### [EXERCISE PROMPT]
Reproduce every one of the following records word for word, in the same order.

### [MATERIAL SHOWN]
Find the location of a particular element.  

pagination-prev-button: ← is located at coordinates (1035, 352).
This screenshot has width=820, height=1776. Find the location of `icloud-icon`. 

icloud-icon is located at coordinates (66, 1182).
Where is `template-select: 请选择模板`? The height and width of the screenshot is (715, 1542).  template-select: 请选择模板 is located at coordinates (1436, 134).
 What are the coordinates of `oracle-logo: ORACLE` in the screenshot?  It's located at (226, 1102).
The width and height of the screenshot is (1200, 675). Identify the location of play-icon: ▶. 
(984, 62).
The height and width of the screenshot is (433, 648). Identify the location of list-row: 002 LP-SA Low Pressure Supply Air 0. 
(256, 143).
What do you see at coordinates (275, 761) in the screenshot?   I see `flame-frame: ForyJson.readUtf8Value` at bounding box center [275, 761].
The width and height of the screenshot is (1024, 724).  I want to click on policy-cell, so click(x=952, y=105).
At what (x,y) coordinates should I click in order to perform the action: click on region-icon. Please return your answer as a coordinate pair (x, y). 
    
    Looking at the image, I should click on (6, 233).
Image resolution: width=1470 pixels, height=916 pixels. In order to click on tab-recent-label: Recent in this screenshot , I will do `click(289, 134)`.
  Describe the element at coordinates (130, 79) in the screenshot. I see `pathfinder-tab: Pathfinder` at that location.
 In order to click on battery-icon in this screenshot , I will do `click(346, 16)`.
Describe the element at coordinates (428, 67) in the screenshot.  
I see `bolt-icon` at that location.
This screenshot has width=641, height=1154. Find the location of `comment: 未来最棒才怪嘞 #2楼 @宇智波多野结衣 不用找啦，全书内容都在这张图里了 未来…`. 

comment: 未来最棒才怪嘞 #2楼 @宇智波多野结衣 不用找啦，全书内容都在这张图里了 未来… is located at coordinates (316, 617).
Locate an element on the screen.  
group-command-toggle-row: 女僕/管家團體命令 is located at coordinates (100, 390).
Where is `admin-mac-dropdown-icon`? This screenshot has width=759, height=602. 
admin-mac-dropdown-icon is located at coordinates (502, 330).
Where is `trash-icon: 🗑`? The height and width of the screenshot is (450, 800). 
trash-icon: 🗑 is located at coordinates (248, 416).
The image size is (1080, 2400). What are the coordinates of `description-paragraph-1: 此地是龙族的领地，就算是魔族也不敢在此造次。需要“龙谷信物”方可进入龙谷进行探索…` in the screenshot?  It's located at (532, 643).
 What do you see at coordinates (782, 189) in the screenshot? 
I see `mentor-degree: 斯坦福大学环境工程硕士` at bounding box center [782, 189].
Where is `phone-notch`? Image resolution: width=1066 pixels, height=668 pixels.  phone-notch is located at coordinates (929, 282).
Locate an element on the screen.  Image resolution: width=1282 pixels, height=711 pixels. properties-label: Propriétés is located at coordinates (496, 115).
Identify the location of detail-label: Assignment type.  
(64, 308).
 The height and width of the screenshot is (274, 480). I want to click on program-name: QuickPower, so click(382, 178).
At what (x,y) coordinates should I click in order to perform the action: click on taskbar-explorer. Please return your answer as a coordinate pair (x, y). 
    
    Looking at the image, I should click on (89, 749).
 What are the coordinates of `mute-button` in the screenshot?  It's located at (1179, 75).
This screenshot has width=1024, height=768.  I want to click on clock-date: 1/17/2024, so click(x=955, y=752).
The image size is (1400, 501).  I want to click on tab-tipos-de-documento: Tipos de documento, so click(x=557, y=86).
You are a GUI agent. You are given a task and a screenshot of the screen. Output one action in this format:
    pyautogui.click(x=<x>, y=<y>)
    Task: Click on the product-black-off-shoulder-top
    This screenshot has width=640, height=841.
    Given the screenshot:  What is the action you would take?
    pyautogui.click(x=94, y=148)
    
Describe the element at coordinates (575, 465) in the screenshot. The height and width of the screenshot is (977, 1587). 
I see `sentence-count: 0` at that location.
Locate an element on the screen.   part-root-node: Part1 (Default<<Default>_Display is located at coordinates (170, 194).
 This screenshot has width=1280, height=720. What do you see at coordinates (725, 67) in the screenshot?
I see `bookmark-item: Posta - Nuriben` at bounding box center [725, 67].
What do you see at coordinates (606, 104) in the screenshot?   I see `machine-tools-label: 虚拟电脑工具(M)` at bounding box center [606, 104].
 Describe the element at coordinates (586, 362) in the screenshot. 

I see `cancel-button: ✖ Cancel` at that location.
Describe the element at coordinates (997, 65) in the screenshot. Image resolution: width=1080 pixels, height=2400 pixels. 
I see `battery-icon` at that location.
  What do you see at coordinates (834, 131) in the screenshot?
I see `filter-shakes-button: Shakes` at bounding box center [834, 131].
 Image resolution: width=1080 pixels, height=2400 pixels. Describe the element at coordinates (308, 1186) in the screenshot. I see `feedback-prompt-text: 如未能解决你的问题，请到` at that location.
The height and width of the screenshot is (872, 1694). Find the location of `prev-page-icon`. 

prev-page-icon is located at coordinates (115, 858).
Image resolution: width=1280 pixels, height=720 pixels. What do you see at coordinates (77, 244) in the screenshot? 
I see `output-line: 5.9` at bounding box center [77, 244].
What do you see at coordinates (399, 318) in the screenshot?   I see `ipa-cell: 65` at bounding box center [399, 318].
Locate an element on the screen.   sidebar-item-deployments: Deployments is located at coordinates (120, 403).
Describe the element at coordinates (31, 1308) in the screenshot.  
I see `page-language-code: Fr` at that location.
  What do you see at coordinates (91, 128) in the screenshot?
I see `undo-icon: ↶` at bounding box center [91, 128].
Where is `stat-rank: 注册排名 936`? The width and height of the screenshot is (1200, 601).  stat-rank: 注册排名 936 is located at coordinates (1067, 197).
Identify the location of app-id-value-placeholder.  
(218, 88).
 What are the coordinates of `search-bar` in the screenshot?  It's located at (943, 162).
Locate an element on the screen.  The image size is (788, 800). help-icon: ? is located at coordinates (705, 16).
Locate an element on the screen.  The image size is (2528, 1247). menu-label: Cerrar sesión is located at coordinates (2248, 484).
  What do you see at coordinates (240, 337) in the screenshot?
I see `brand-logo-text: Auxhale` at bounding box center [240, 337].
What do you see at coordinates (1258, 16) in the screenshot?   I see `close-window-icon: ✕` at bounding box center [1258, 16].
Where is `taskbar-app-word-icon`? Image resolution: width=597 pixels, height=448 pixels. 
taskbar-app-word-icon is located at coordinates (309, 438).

### [RESULT FOR THIS EXERCISE]
Find the location of a particular element.  

pagination-prev-button: ← is located at coordinates (1035, 352).
This screenshot has width=820, height=1776. Find the location of `icloud-icon`. 

icloud-icon is located at coordinates (66, 1182).
Where is `template-select: 请选择模板`? The height and width of the screenshot is (715, 1542).  template-select: 请选择模板 is located at coordinates (1436, 134).
 What are the coordinates of `oracle-logo: ORACLE` in the screenshot?  It's located at (226, 1102).
The width and height of the screenshot is (1200, 675). Identify the location of play-icon: ▶. 
(984, 62).
The height and width of the screenshot is (433, 648). Identify the location of list-row: 002 LP-SA Low Pressure Supply Air 0. 
(256, 143).
What do you see at coordinates (275, 761) in the screenshot?   I see `flame-frame: ForyJson.readUtf8Value` at bounding box center [275, 761].
The width and height of the screenshot is (1024, 724).  I want to click on policy-cell, so click(x=952, y=105).
At what (x,y) coordinates should I click in order to perform the action: click on region-icon. Please return your answer as a coordinate pair (x, y). 
    
    Looking at the image, I should click on (6, 233).
Image resolution: width=1470 pixels, height=916 pixels. In order to click on tab-recent-label: Recent in this screenshot , I will do `click(289, 134)`.
  Describe the element at coordinates (130, 79) in the screenshot. I see `pathfinder-tab: Pathfinder` at that location.
 In order to click on battery-icon in this screenshot , I will do `click(346, 16)`.
Describe the element at coordinates (428, 67) in the screenshot.  
I see `bolt-icon` at that location.
This screenshot has width=641, height=1154. Find the location of `comment: 未来最棒才怪嘞 #2楼 @宇智波多野结衣 不用找啦，全书内容都在这张图里了 未来…`. 

comment: 未来最棒才怪嘞 #2楼 @宇智波多野结衣 不用找啦，全书内容都在这张图里了 未来… is located at coordinates (316, 617).
Locate an element on the screen.  
group-command-toggle-row: 女僕/管家團體命令 is located at coordinates (100, 390).
Where is `admin-mac-dropdown-icon`? This screenshot has width=759, height=602. 
admin-mac-dropdown-icon is located at coordinates (502, 330).
Where is `trash-icon: 🗑`? The height and width of the screenshot is (450, 800). 
trash-icon: 🗑 is located at coordinates (248, 416).
The image size is (1080, 2400). What are the coordinates of `description-paragraph-1: 此地是龙族的领地，就算是魔族也不敢在此造次。需要“龙谷信物”方可进入龙谷进行探索…` in the screenshot?  It's located at (532, 643).
 What do you see at coordinates (782, 189) in the screenshot? 
I see `mentor-degree: 斯坦福大学环境工程硕士` at bounding box center [782, 189].
Where is `phone-notch`? Image resolution: width=1066 pixels, height=668 pixels.  phone-notch is located at coordinates (929, 282).
Locate an element on the screen.  Image resolution: width=1282 pixels, height=711 pixels. properties-label: Propriétés is located at coordinates (496, 115).
Identify the location of detail-label: Assignment type.  
(64, 308).
 The height and width of the screenshot is (274, 480). I want to click on program-name: QuickPower, so click(382, 178).
At what (x,y) coordinates should I click in order to perform the action: click on taskbar-explorer. Please return your answer as a coordinate pair (x, y). 
    
    Looking at the image, I should click on (89, 749).
 What are the coordinates of `mute-button` in the screenshot?  It's located at (1179, 75).
This screenshot has width=1024, height=768.  I want to click on clock-date: 1/17/2024, so click(x=955, y=752).
The image size is (1400, 501).  I want to click on tab-tipos-de-documento: Tipos de documento, so click(x=557, y=86).
You are a GUI agent. You are given a task and a screenshot of the screen. Output one action in this format:
    pyautogui.click(x=<x>, y=<y>)
    Task: Click on the product-black-off-shoulder-top
    This screenshot has width=640, height=841.
    Given the screenshot:  What is the action you would take?
    pyautogui.click(x=94, y=148)
    
Describe the element at coordinates (575, 465) in the screenshot. The height and width of the screenshot is (977, 1587). 
I see `sentence-count: 0` at that location.
Locate an element on the screen.   part-root-node: Part1 (Default<<Default>_Display is located at coordinates (170, 194).
 This screenshot has width=1280, height=720. What do you see at coordinates (725, 67) in the screenshot?
I see `bookmark-item: Posta - Nuriben` at bounding box center [725, 67].
What do you see at coordinates (606, 104) in the screenshot?   I see `machine-tools-label: 虚拟电脑工具(M)` at bounding box center [606, 104].
 Describe the element at coordinates (586, 362) in the screenshot. 

I see `cancel-button: ✖ Cancel` at that location.
Describe the element at coordinates (997, 65) in the screenshot. Image resolution: width=1080 pixels, height=2400 pixels. 
I see `battery-icon` at that location.
  What do you see at coordinates (834, 131) in the screenshot?
I see `filter-shakes-button: Shakes` at bounding box center [834, 131].
 Image resolution: width=1080 pixels, height=2400 pixels. Describe the element at coordinates (308, 1186) in the screenshot. I see `feedback-prompt-text: 如未能解决你的问题，请到` at that location.
The height and width of the screenshot is (872, 1694). Find the location of `prev-page-icon`. 

prev-page-icon is located at coordinates (115, 858).
Image resolution: width=1280 pixels, height=720 pixels. What do you see at coordinates (77, 244) in the screenshot? 
I see `output-line: 5.9` at bounding box center [77, 244].
What do you see at coordinates (399, 318) in the screenshot?   I see `ipa-cell: 65` at bounding box center [399, 318].
Locate an element on the screen.   sidebar-item-deployments: Deployments is located at coordinates (120, 403).
Describe the element at coordinates (31, 1308) in the screenshot.  
I see `page-language-code: Fr` at that location.
  What do you see at coordinates (91, 128) in the screenshot?
I see `undo-icon: ↶` at bounding box center [91, 128].
Where is `stat-rank: 注册排名 936`? The width and height of the screenshot is (1200, 601).  stat-rank: 注册排名 936 is located at coordinates (1067, 197).
Identify the location of app-id-value-placeholder.  
(218, 88).
 What are the coordinates of `search-bar` in the screenshot?  It's located at (943, 162).
Locate an element on the screen.  The image size is (788, 800). help-icon: ? is located at coordinates (705, 16).
Locate an element on the screen.  The image size is (2528, 1247). menu-label: Cerrar sesión is located at coordinates (2248, 484).
  What do you see at coordinates (240, 337) in the screenshot?
I see `brand-logo-text: Auxhale` at bounding box center [240, 337].
What do you see at coordinates (1258, 16) in the screenshot?   I see `close-window-icon: ✕` at bounding box center [1258, 16].
Where is `taskbar-app-word-icon`? Image resolution: width=597 pixels, height=448 pixels. 
taskbar-app-word-icon is located at coordinates (309, 438).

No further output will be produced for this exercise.